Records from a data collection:
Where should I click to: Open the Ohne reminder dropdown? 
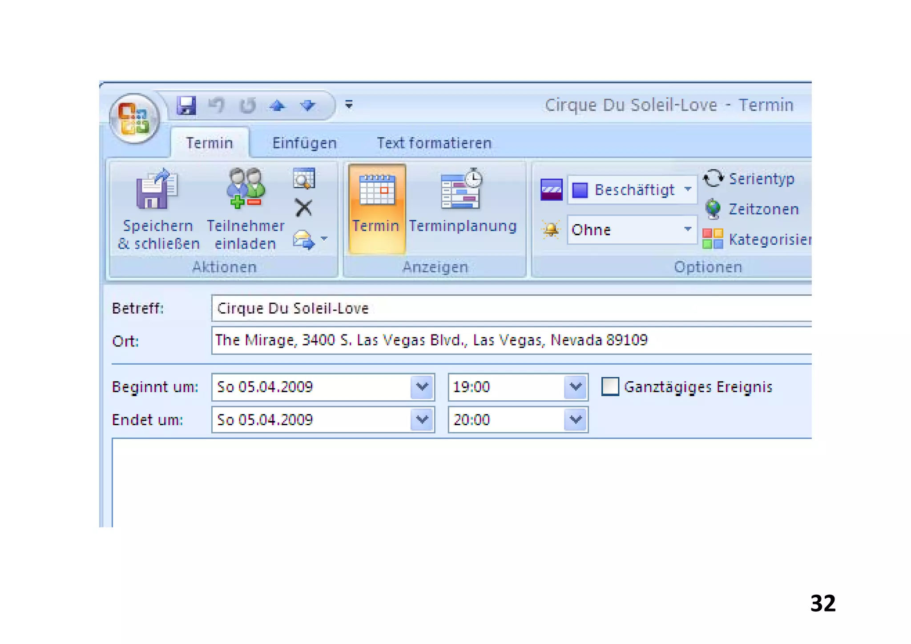(688, 229)
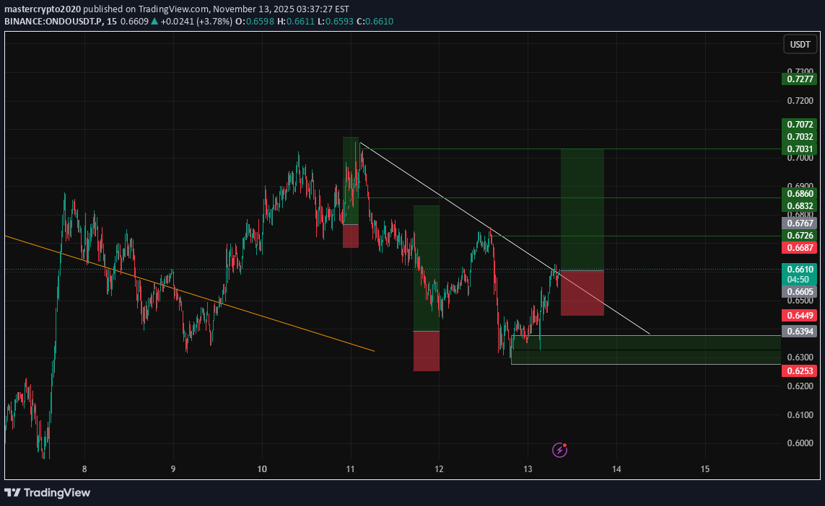Viewport: 825px width, 506px height.
Task: Click the purple lightning bolt event icon
Action: coord(560,450)
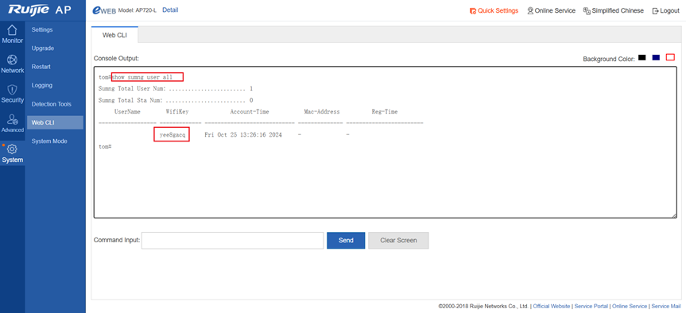Image resolution: width=686 pixels, height=313 pixels.
Task: Open Online Service from top bar
Action: [x=551, y=10]
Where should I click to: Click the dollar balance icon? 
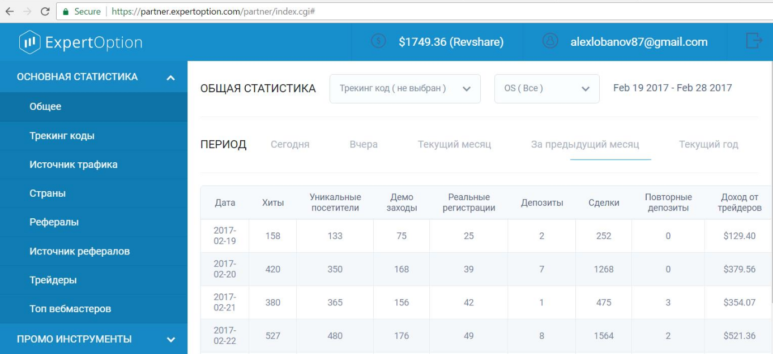tap(378, 41)
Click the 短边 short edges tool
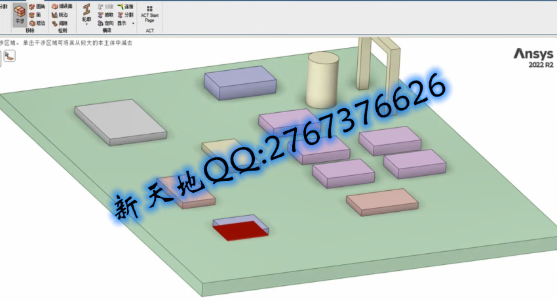Screen dimensions: 557x301 [x=37, y=23]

▶ [AIM]: Can you change "Where should I click to" to "What should I tap to" throughout the entries above, keep everything else the same, and give the lines back without the pictures?

▶ [COMPLETE ANSWER]:
What should I tap to: Open the Ohne reminder dropdown? 
(688, 229)
Viewport: 825px width, 506px height.
Task: Click the purple lightning bolt event icon
Action: coord(560,450)
Image resolution: width=686 pixels, height=313 pixels.
Task: Open Online Service from top bar
Action: [x=551, y=10]
What should I tap to: Click the dollar balance icon? 
tap(378, 41)
Click the 短边 short edges tool
Screen dimensions: 557x301 [x=37, y=23]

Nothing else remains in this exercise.